WORK TO COMPLETE: Could you copy out every row below word for word, line by line, with nothing changed?
= Beginning of Section =
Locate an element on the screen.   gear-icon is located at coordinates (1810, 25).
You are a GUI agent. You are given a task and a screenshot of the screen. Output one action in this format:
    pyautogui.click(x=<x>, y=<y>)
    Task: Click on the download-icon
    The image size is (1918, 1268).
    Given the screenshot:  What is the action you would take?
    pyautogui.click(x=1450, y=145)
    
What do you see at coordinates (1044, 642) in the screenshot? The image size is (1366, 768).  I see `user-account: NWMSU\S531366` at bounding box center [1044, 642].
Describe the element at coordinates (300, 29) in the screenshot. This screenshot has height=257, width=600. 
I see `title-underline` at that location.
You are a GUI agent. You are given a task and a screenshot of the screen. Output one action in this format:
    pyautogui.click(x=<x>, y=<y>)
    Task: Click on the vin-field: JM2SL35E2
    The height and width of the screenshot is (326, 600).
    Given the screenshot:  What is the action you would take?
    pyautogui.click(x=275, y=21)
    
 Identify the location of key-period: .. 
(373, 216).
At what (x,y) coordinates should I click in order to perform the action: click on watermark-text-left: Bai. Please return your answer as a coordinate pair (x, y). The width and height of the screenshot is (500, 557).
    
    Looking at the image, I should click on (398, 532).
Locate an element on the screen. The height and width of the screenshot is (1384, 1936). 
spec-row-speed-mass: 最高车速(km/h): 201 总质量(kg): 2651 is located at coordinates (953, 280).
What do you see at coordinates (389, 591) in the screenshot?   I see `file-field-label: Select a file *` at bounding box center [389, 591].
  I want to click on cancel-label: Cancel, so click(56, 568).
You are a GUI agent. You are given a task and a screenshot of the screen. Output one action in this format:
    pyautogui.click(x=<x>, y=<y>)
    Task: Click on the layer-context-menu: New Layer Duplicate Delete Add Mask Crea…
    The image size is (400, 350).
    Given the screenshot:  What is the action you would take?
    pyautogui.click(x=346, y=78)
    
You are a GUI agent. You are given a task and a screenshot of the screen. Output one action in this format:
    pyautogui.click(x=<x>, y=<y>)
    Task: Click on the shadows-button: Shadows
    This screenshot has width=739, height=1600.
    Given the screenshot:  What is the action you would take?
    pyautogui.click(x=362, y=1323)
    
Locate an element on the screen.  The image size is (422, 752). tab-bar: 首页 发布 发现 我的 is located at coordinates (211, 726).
= End of Section =
TASK RESPONSE:
Locate an element on the screen.   gear-icon is located at coordinates (1810, 25).
You are a GUI agent. You are given a task and a screenshot of the screen. Output one action in this format:
    pyautogui.click(x=<x>, y=<y>)
    Task: Click on the download-icon
    The image size is (1918, 1268).
    Given the screenshot:  What is the action you would take?
    pyautogui.click(x=1450, y=145)
    
What do you see at coordinates (1044, 642) in the screenshot? The image size is (1366, 768).  I see `user-account: NWMSU\S531366` at bounding box center [1044, 642].
Describe the element at coordinates (300, 29) in the screenshot. This screenshot has height=257, width=600. 
I see `title-underline` at that location.
You are a GUI agent. You are given a task and a screenshot of the screen. Output one action in this format:
    pyautogui.click(x=<x>, y=<y>)
    Task: Click on the vin-field: JM2SL35E2
    The height and width of the screenshot is (326, 600).
    Given the screenshot:  What is the action you would take?
    pyautogui.click(x=275, y=21)
    
 Identify the location of key-period: .. 
(373, 216).
At what (x,y) coordinates should I click in order to perform the action: click on watermark-text-left: Bai. Please return your answer as a coordinate pair (x, y). The width and height of the screenshot is (500, 557).
    
    Looking at the image, I should click on (398, 532).
Locate an element on the screen. The height and width of the screenshot is (1384, 1936). 
spec-row-speed-mass: 最高车速(km/h): 201 总质量(kg): 2651 is located at coordinates (953, 280).
What do you see at coordinates (389, 591) in the screenshot?   I see `file-field-label: Select a file *` at bounding box center [389, 591].
  I want to click on cancel-label: Cancel, so click(56, 568).
You are a GUI agent. You are given a task and a screenshot of the screen. Output one action in this format:
    pyautogui.click(x=<x>, y=<y>)
    Task: Click on the layer-context-menu: New Layer Duplicate Delete Add Mask Crea…
    The image size is (400, 350).
    Given the screenshot:  What is the action you would take?
    pyautogui.click(x=346, y=78)
    
You are a GUI agent. You are given a task and a screenshot of the screen. Output one action in this format:
    pyautogui.click(x=<x>, y=<y>)
    Task: Click on the shadows-button: Shadows
    This screenshot has width=739, height=1600.
    Given the screenshot:  What is the action you would take?
    pyautogui.click(x=362, y=1323)
    
Locate an element on the screen.  The image size is (422, 752). tab-bar: 首页 发布 发现 我的 is located at coordinates (211, 726).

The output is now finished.